*** Information supplied Section Begins ***
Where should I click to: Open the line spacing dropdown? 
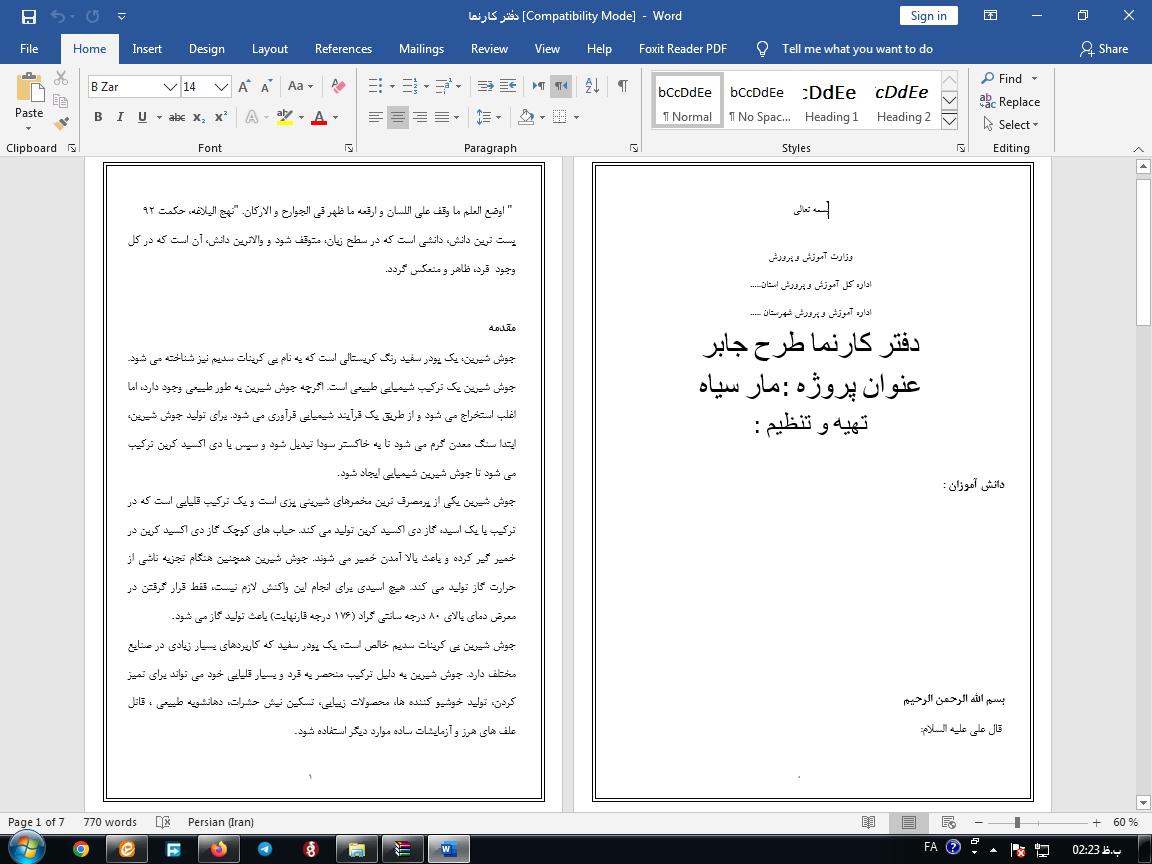pyautogui.click(x=489, y=117)
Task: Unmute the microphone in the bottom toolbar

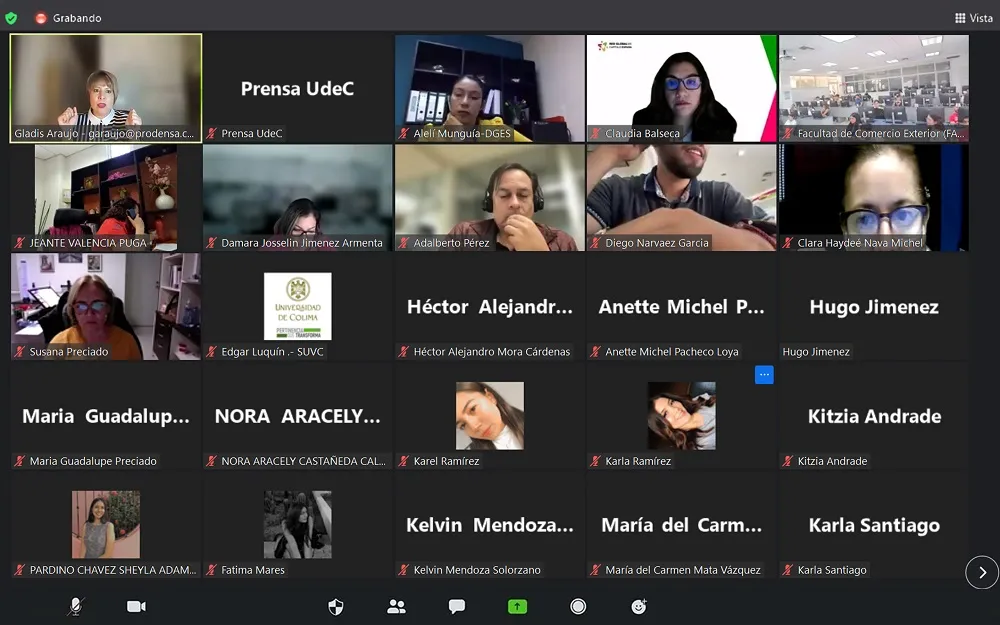Action: [x=76, y=606]

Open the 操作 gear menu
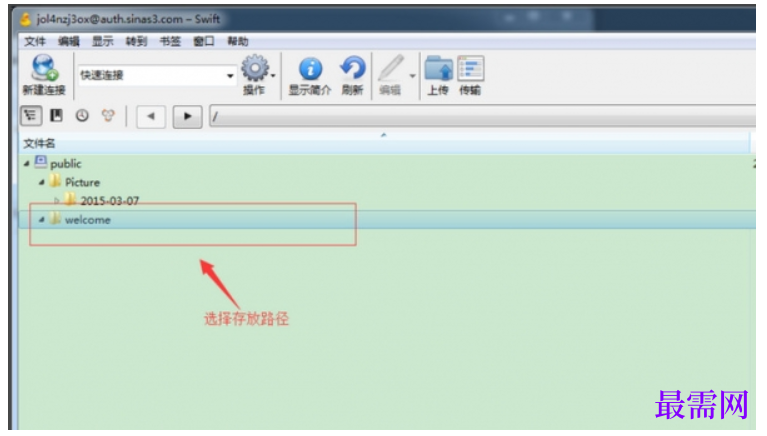[256, 69]
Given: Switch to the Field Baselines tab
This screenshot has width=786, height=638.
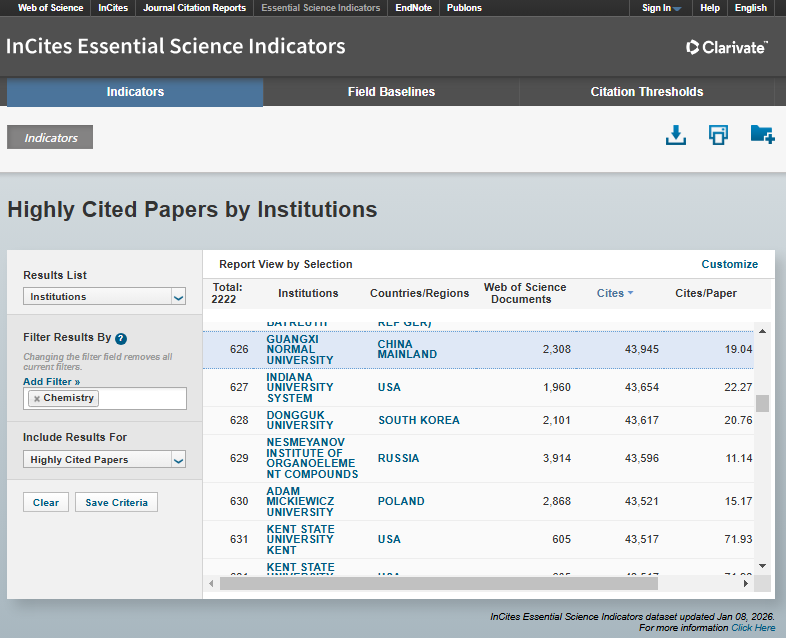Looking at the screenshot, I should [x=391, y=92].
*** Information supplied Section Ends ***
Exercise instructions:
Leave out the pictures and repeat the remaining data exactly.

Task response:
Where should I click to: Open the line spacing dropdown? 
pyautogui.click(x=489, y=117)
Task: Unmute the microphone in the bottom toolbar

Action: [x=76, y=606]

Open the 操作 gear menu
[256, 69]
Given: Switch to the Field Baselines tab
This screenshot has width=786, height=638.
Looking at the screenshot, I should [x=391, y=92].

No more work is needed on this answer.